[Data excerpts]
·····

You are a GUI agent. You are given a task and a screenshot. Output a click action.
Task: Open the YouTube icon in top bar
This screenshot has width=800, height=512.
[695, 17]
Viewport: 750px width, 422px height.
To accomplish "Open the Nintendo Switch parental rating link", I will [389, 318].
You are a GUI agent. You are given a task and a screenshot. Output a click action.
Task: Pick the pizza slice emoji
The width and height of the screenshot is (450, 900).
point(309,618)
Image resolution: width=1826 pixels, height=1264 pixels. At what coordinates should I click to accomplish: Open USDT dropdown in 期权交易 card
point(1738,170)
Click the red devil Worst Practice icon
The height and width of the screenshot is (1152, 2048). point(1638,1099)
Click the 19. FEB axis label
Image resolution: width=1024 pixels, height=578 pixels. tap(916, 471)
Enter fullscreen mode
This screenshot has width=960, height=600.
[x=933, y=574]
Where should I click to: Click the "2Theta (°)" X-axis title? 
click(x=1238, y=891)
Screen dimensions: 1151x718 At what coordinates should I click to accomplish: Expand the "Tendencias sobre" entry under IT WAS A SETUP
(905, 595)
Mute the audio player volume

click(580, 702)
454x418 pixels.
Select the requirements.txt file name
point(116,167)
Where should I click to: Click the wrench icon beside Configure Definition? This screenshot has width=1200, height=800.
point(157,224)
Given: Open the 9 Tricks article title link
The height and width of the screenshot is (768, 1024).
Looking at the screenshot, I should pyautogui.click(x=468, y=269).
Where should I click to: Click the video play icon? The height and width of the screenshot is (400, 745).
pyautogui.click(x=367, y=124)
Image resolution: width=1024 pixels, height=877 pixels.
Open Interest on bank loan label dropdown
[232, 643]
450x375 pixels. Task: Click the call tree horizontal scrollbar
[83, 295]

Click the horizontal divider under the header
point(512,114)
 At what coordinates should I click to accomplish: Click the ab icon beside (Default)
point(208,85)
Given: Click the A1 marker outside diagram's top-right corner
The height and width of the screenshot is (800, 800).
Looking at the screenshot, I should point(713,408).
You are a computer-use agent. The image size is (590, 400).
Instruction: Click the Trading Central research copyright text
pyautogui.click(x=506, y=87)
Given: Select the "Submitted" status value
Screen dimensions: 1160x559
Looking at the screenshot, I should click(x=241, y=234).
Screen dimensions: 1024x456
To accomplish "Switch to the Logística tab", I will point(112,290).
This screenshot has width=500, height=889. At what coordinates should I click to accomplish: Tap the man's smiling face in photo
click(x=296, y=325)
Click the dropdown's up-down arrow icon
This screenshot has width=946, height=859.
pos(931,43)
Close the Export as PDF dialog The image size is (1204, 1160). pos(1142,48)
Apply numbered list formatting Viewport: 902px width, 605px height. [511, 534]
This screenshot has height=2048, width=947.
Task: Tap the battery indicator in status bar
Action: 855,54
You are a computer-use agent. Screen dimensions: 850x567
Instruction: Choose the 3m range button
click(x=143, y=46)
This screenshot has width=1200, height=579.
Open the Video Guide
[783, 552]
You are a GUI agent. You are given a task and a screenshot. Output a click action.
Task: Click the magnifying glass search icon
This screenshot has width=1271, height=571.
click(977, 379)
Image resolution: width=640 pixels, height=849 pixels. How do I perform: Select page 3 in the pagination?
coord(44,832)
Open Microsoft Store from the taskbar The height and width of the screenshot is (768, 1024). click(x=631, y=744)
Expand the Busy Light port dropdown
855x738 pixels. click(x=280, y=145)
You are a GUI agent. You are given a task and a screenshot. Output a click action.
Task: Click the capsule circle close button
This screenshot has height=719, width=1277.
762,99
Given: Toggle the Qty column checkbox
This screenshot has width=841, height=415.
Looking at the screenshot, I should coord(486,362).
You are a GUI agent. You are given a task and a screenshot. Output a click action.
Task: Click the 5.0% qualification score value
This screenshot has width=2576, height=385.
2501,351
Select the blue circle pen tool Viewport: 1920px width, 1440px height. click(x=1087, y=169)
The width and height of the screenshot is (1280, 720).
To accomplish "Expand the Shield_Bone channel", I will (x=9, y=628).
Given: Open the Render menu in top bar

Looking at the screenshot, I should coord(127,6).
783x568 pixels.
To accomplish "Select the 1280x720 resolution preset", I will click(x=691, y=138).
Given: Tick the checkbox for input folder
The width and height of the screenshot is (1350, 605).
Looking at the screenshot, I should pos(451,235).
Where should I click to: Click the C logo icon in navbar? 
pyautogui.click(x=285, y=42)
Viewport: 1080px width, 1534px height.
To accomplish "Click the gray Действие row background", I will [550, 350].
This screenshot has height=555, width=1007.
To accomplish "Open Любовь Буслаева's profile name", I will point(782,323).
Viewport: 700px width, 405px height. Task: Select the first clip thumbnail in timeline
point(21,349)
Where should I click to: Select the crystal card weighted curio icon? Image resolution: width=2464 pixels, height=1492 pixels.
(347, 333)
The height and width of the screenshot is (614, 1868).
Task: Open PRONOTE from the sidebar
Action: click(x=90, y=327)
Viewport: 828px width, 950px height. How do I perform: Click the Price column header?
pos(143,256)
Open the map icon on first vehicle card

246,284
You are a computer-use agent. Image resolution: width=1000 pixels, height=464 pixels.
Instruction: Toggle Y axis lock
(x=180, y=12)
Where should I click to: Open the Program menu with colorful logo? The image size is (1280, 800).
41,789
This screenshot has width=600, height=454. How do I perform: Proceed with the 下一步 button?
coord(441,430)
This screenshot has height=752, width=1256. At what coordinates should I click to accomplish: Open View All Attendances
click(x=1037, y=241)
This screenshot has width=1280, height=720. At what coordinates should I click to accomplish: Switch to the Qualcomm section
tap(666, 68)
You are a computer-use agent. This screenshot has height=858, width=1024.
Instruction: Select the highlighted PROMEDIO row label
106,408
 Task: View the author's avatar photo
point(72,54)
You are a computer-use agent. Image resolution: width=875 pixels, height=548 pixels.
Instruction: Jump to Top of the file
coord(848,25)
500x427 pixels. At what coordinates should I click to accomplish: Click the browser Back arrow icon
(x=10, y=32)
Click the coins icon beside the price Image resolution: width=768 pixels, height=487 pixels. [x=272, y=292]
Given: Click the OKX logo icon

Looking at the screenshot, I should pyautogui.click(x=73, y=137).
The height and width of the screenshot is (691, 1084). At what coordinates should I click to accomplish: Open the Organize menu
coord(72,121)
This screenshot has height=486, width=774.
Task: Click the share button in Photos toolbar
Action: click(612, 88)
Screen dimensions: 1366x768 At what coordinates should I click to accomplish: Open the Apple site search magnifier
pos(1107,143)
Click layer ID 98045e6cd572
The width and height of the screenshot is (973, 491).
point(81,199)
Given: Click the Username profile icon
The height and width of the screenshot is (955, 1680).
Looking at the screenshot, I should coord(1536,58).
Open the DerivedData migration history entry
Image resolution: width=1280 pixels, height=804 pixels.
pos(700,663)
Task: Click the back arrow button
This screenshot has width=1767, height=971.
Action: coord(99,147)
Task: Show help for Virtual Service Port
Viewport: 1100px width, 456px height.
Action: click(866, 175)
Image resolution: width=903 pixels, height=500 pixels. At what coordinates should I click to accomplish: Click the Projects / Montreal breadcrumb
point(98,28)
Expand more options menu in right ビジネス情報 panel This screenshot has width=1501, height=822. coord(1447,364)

·····

• BRIEF
Search the data for the string "link" and copy out every line where it is found.

• EXERCISE OUTPUT
To accomplish "Open the Nintendo Switch parental rating link", I will [389, 318].
Given: Open the 9 Tricks article title link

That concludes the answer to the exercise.